We've talked about this some offline. It sounds like you were working on a tool to answer these questions. We also discussed dragnet, which I haven't used much myself but seems to offer a lot of that functionality as well.

This is outside of the scope of this RFD, but as a sibling project to it, @davepacheco and I discussed creating a debugging guide for Manta, with a particular eye toward incident response. How to answer questions like the ones you list I think is definitely in the scope of the document, though we would need to take care to make it general enough that we can keep it updated reasonably, but specific enough that it can be useful during incidents.

Such an update, along with raw data, could be posted in ~incidents-spc or ~incidents-jpc, but it will quickly get lost and require scroll-back because those channels tend to be really busy during incidents. One could find oneself in a situation that requires thrashing between what people are adding to the channel and what has been added 5 pages ago. Could this report also be in some fixed location (that could be linked to in the heading of incident chatroom) that the incident manager is responsible for keeping up to date?

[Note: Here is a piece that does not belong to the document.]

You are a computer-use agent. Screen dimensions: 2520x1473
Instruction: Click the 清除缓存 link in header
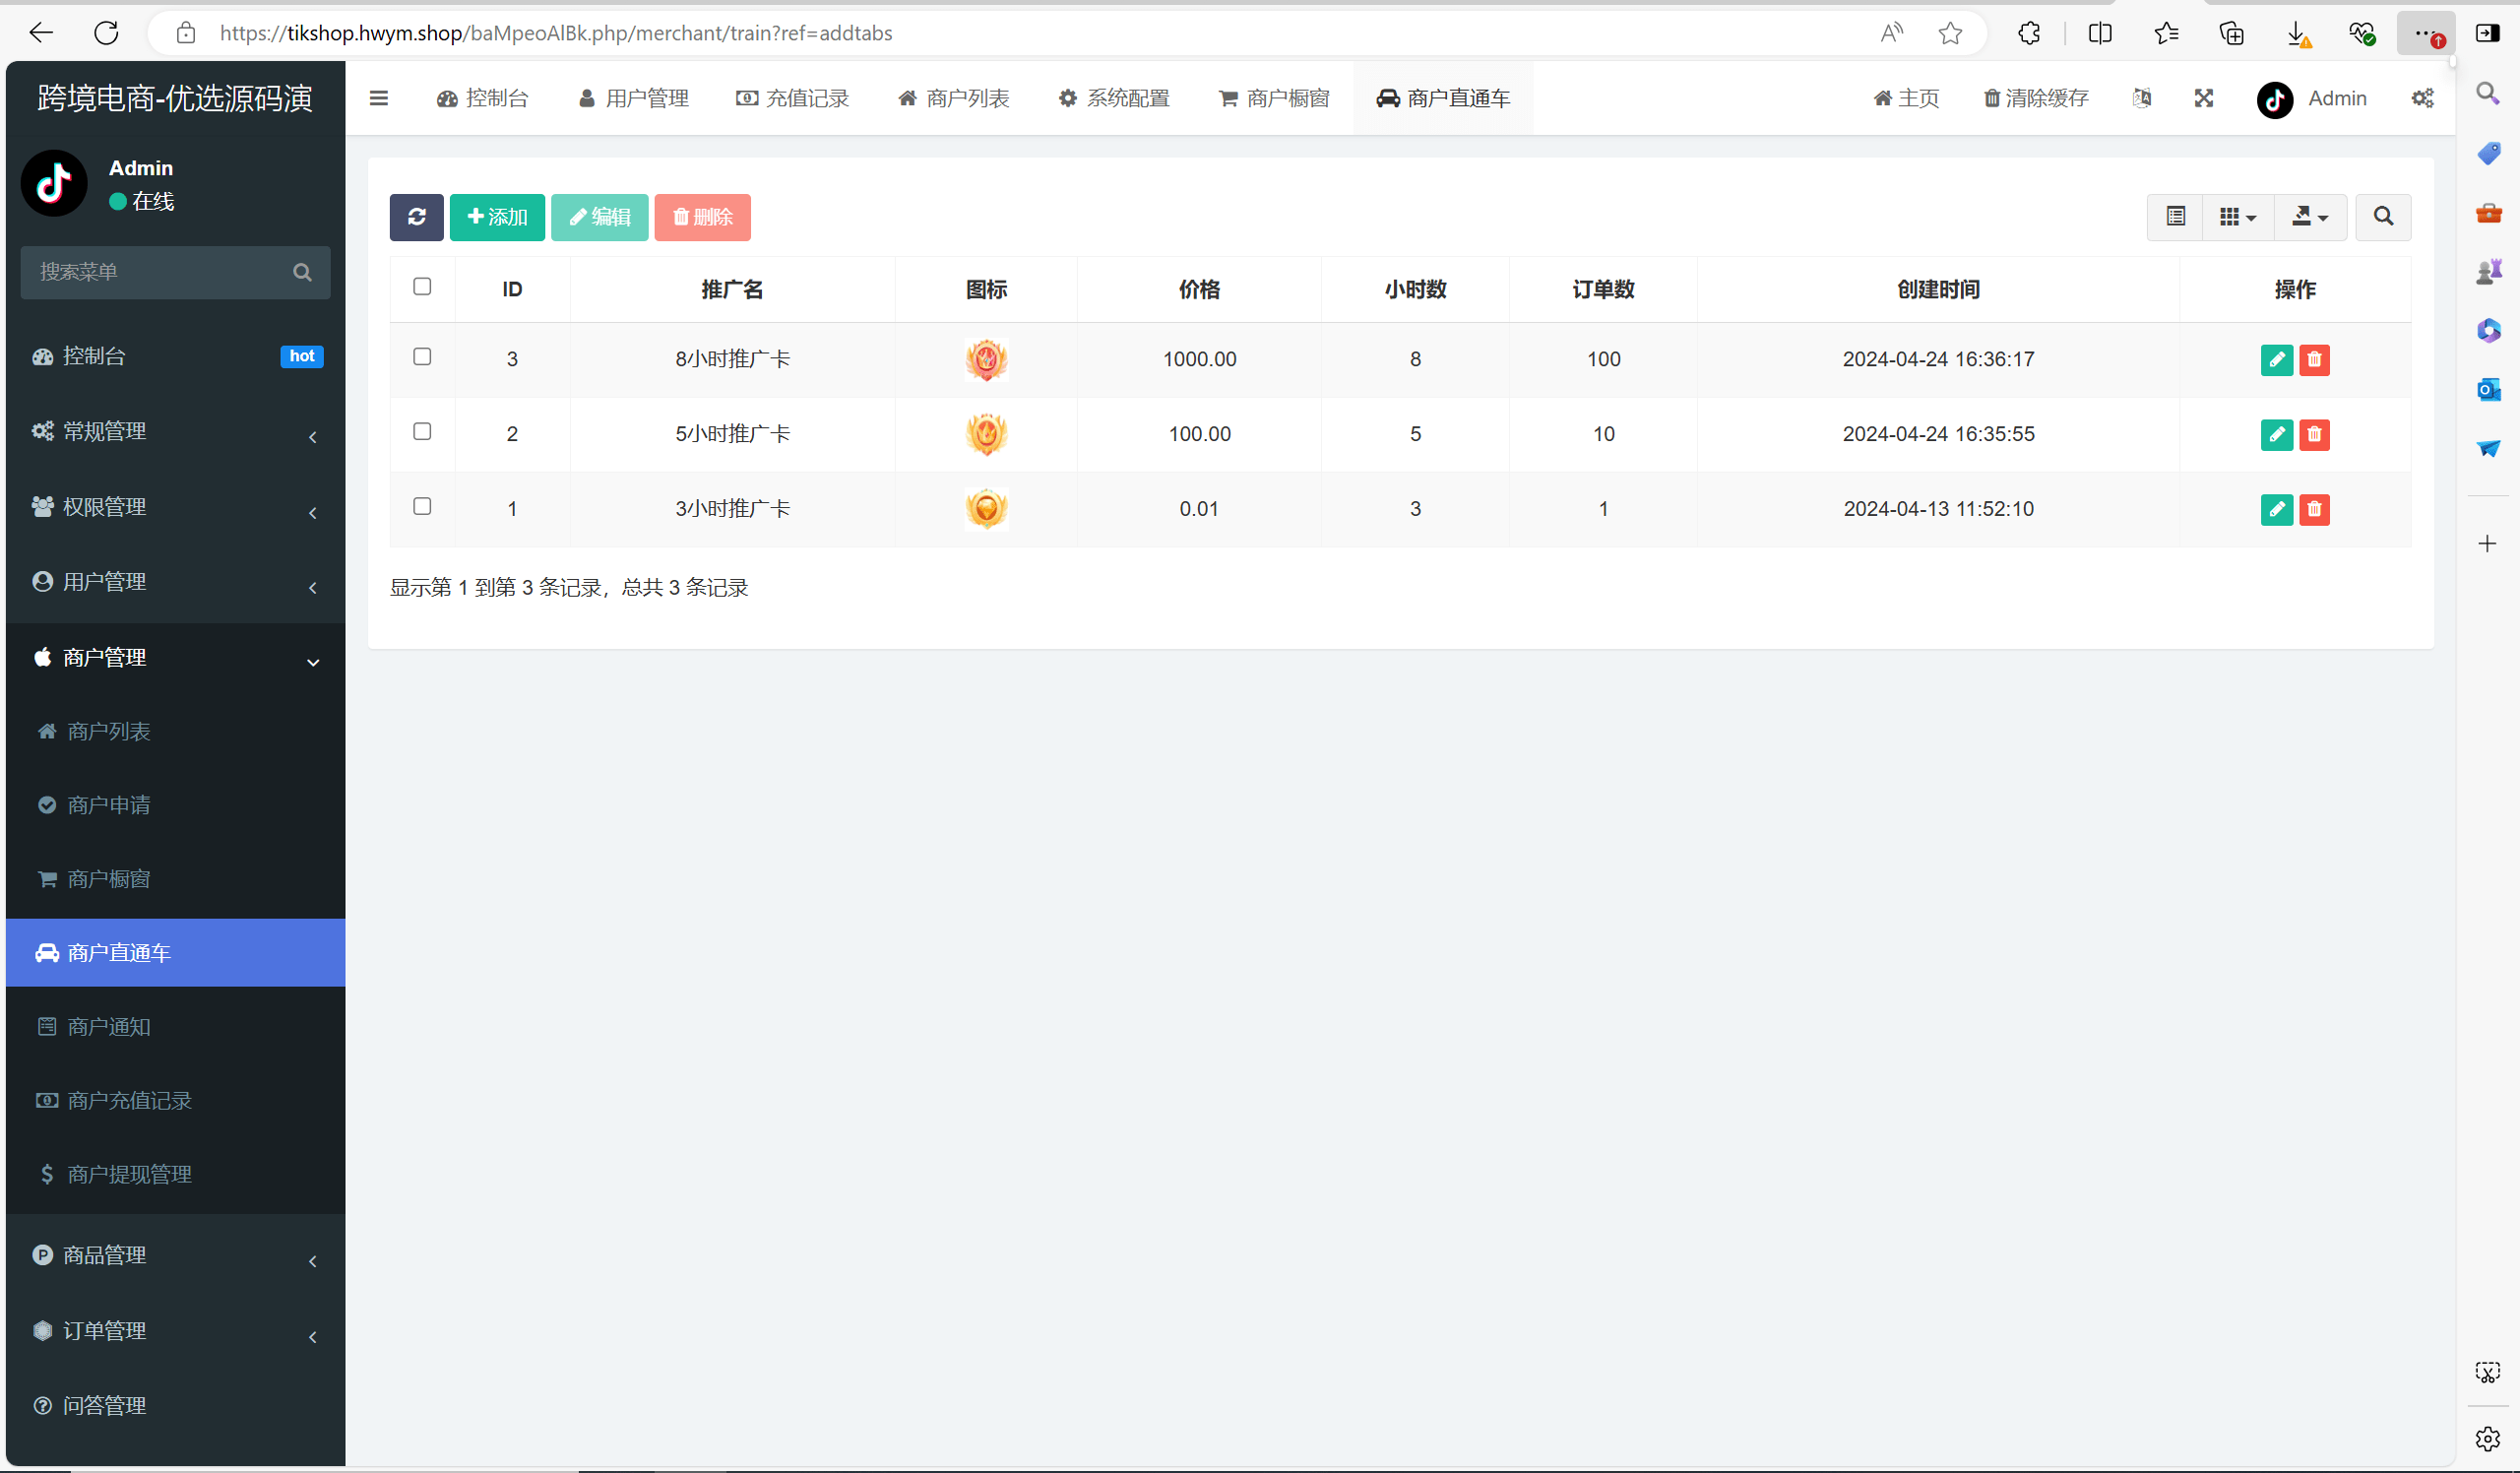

Yeah, this a difficult thing to balance. The important part about the periodic summaries, as I see it, is to provide a baseline for everyone involved: new people joining the investigation, re-calibration for those already investigating, and providing meaningful information to people who need to notify customers about what's going on. Ideally, I don't think a new person joining an incident should need to do much scrollback beyond the last summary to understand what's going on and how they can jump in. That said, I also don't think it's unreasonable to paste the 30-minute summaries into the relevant JIRA ticket so that anyone can go back and read a concise summary of what's been investigated so far. I think that might address the scrollback issue you mention. Right now the open incidents are linked in the channel header, so it would be easy to find the summaries, as the ticket is also easy to fine. Having the summaries distilled in a single place might make it easier to re-construct the investigation when doing post-mortems. But a tradeoff here is that updating the ticket along with chat is another thing for the incident coordinator to have to remember to do and could easily be forgotten.

As a side note, I wanted to clarify that the role of "incident manager" already exists and is used at Joyent, and I believe is managed by someone in support. The role proposed in this RFD has a similar title, but a slightly different purpose.

princesspretzel commented 5 years ago

One thing that came up during the SRE book meeting for chapter 14, "Managing Incidents", was the idea of running monthly PagerDuty fire drills to make sure that everyone is receiving pages. @dekobon suggested a spreadsheet with people's names and the date of the page, where people check off that they heard the noise. I wonder if there might be a way to pull this information from the PagerDuty API: https://v2.developer.pagerduty.com/page/api-reference#!/Incidents/get_incidents_id (which might be useful during a real incident). @numericillustration suggested that we would need @psteinbachs to weigh in before proceeding, and then reach out to the NOC to run the drills.